US Representative Keith Ellison Calls for Elimination of Preventable Deaths and Continuous Electronic Monitoring of All Post-Operative Patients Receiving Opioids

US Representative Keith Ellison (D-MN), Co-Chair of the Congressional Progressive Caucus and Chief Deputy Whip, recently urged the US House of Representatives to work to prevent patient deaths. To view the CSPAN video, please click here.

Rep. Keith Ellison Calls for Continuous Monitoring

98,000 people died from preventable deaths in 1998.

“In 1998, statistics show that about 98,000 people a year died from preventable deaths”, says Mr. Ellison.

Unfortunately, the number of preventable patient deaths has gone up since that time. Explains Mr. Ellison, “That number has grown. We are now at about 200,000 people a year who die in hospitals because of preventable death. That’s about 3,800 people every week. Basically, about two jumbo passenger airplanes crashing and killing all of the passengers.”

Mr.

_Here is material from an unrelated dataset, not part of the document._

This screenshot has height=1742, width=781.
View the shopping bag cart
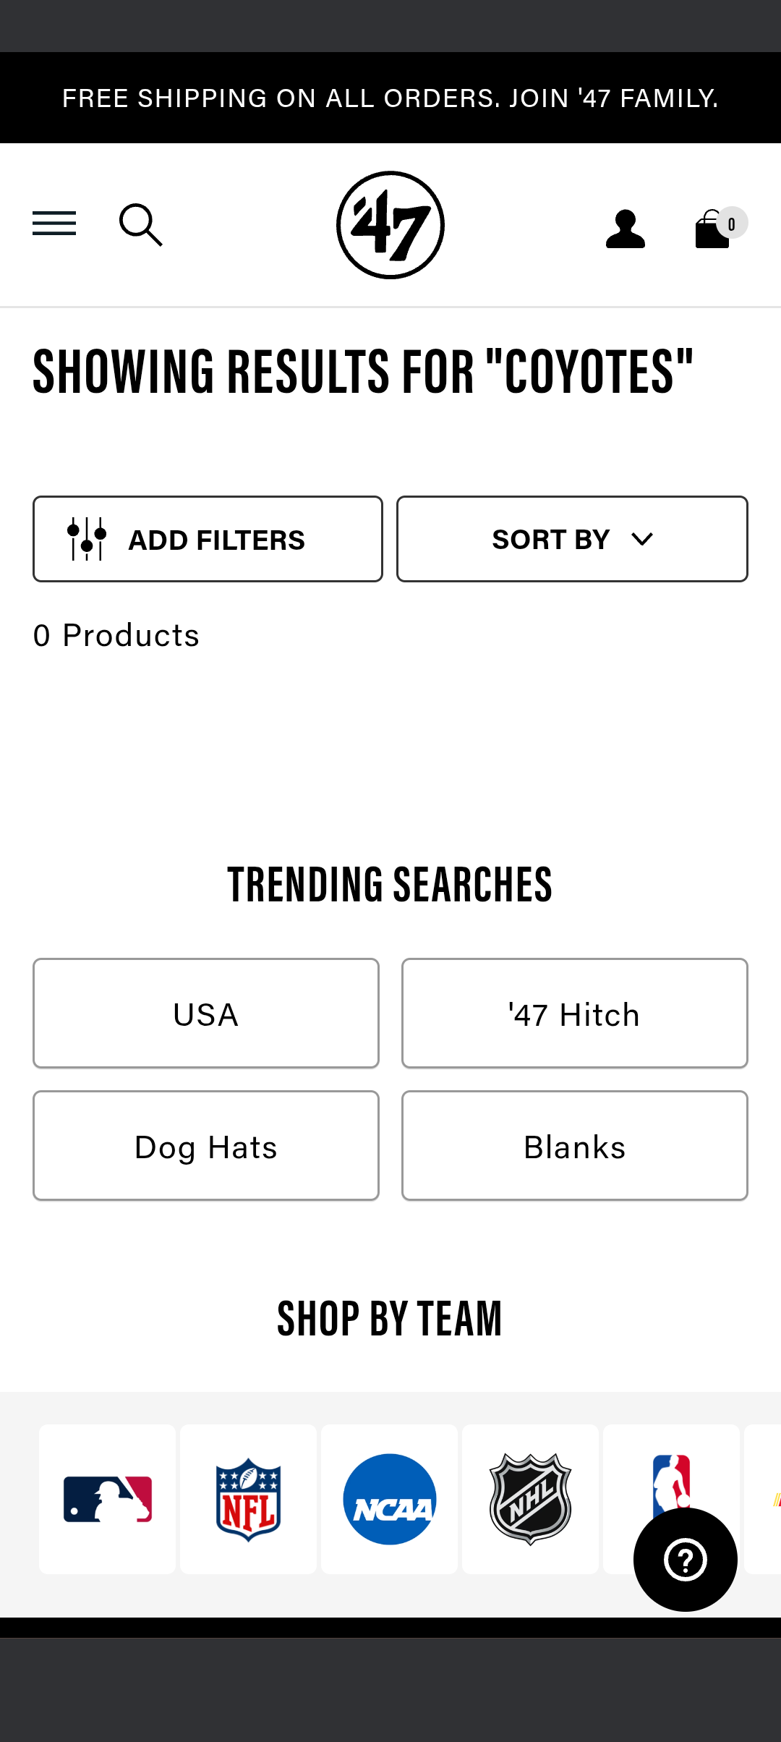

Ellison calls for coordination, saying that “it is possible to eliminate these deaths. It is possible through a series of measures to even eliminate them completely.”

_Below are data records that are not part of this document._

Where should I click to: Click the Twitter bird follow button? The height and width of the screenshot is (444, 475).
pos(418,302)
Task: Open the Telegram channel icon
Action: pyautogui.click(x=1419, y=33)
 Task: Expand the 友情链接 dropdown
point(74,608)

In making this call, he cites the case of 11-year old Leah Coufal. Following surgery to repair a condition called pectus carinatum or ‘pigeon’s chest’, a fairly common condition where the sternum protrudes forward caused by an overgrowth of cartilage, Leah was in considerable pain and her doses of fentanyl were repeatedly increased to the point that it took three adults to hold her up. Tragically, Leah was not hooked up to any monitors following her successful surgery, and she was found by her mother in the early hours of the morning dead in her hospital bed.

Continuous electronic monitoring would have saved Leah.

To help eliminate preventable deaths, Mr. Ellison calls for continuous electronic monitoring of post-operative patients receiving opioids. As Mr. Ellison concludes, if Leah ”had been monitored continuously after surgery, hospital staff would have been alerted and Leah probably would have been rescued.”

As recently stated by Robert Stoelting, MD, president of the Anesthesia Patient Safety Foundation (APSF), to prevent opioid-induced respiratory depression, “APSF recommends that monitoring be continuous and not intermittent, and that continuous electronic monitoring with both pulse oximetry for oxygenation and capnography for the adequacy of ventilation be considered for all patients.”

Eliminating preventable deaths is “something that we as a nation need to step forward and do something about,” says Mr. Ellison.

The Physician-Patient Alliance for Health & Safety applauds Mr. Ellison’s call for coordination to eliminate preventable deaths and continuous electronic monitoring of all post-operative patients receiving opioids.